Et cependant le vampire suçait toujours. Chaque soldat était logé à discrétion, prenait tout, demandait encore, battait son hôte, se faisait nourrir délicatement et traitait ses amis. Chacun avait deux hôtes au moins, l'un pour nourrir, l'autre pour payer. Nul moyen de s'enfuir. Plusieurs tenaient leur hôte garrotté. On n'entendait que cris de femmes et d'enfants, torturés par ces noirs démons. On ne voyait que gens s'étrangler ou se jeter par la fenêtre ou dans les puits.

Quand Bourbon arriva, il y eut une lueur d'espérance. Ce qui restait de notables vint embrasser ses genoux, demander grâce pour la ville. Il répondit avec douceur que tout cela n'arrivait que par défaut de solde, que, s'ils pouvaient seulement payer un mois trente mille ducats, il emmènerait l'armée; il leur en donna sa parole. Trente mille ducats à trouver dans cette ville ruinée! On y parvint pourtant. Et les soldats restèrent!...

Bourbon avait sauvé et rançonné ce Morone, confident de Pescaire, le premier intrigant de l'Italie.
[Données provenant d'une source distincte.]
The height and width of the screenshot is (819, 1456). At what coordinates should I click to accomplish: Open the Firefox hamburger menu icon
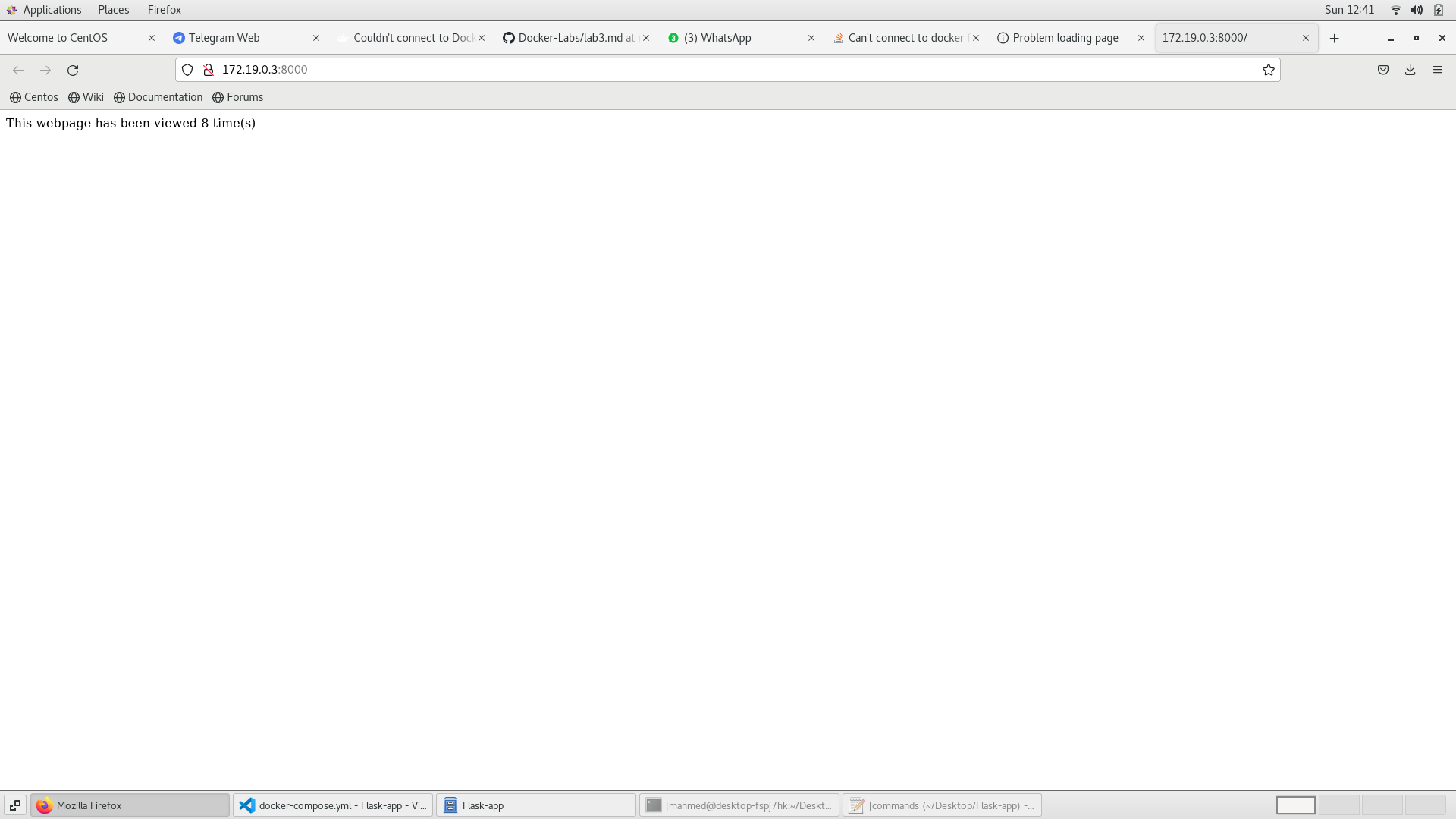pyautogui.click(x=1437, y=70)
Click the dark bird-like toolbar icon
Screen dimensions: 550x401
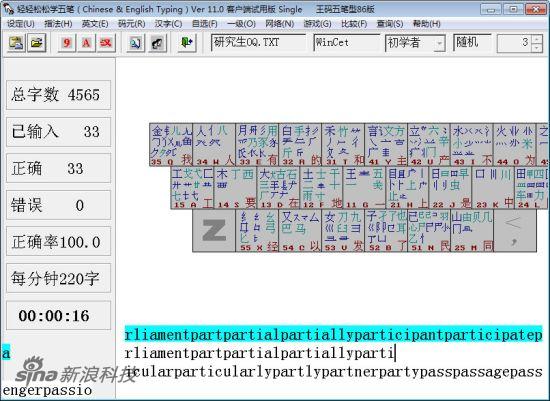coord(157,43)
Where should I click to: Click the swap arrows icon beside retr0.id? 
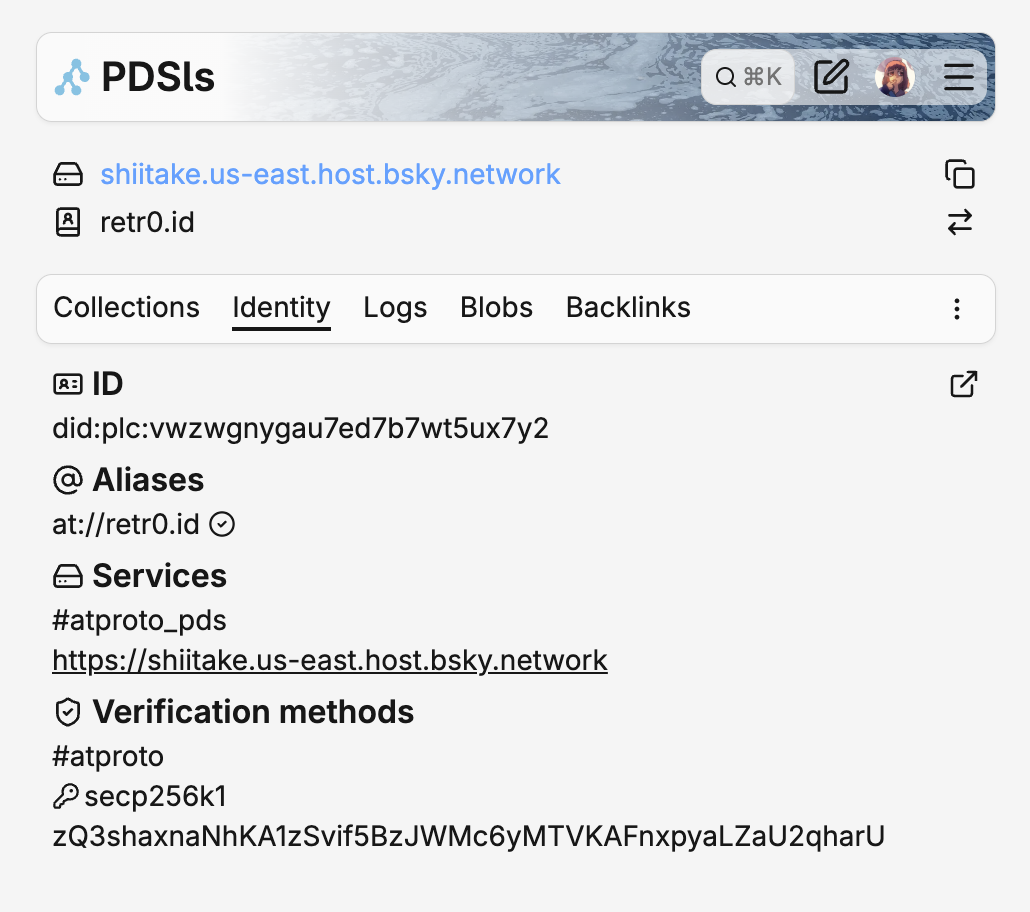[x=960, y=222]
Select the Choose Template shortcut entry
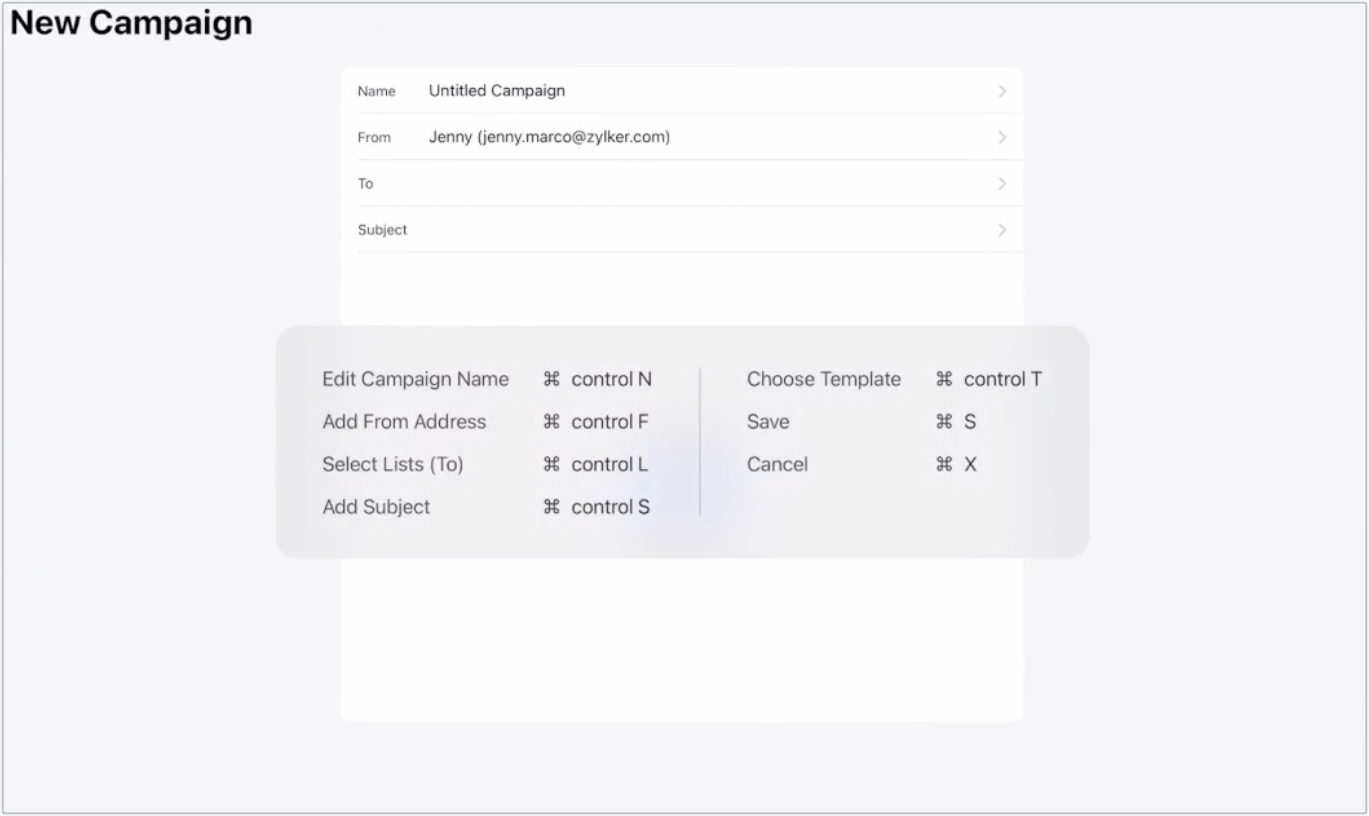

Morone lui avait paru si rusé, si pervers, qu'il le prit avec lui, en fit son homme, son conseil. Il ne voyait plus clair dans la situation; il demanda à Morone où il fallait aller. Il répondit: «À Rome!»

Rome venait d'être déjà violée. Pompeïo Colonna, un de ces Gibelins sauvages de la campagne romaine, bandit, prêtre, soldat, cardinal, s'était jeté, un matin, sur la ville, et avait failli tuer le pape. Cela montra combien il était facile de prendre Rome. Tout ce qu'il y avait de brigands en Italie y songea et joignit Bourbon.

Mais il fallait y arriver. Et ce n'était pas chose simple, à travers tant de villes fortes, sans cavalerie et sans canons, ayant en queue une armée italienne, appuyée de quelques Français, plus tard de Suisses. Il eût suffi d'une cavalerie nombreuse et bien conduite pour suivre, entourer, affamer, cette pesante armée d'infanterie qui, comme un corps sans bras ni jambes, se traînait, n'ayant jamais que le lieu de son campement, sans pouvoir agir à deux pas.

Aussi Bourbon, entre Ferrare et Plaisance, eût voulu rester là. Et plus tard, en Toscane, il eût voulu rester encore. Mais le duc de Ferrare, très-impatient de l'éloigner, l'aidait et le payait pour aller en avant, le poussant au Midi, et lui disant: «À Rome!»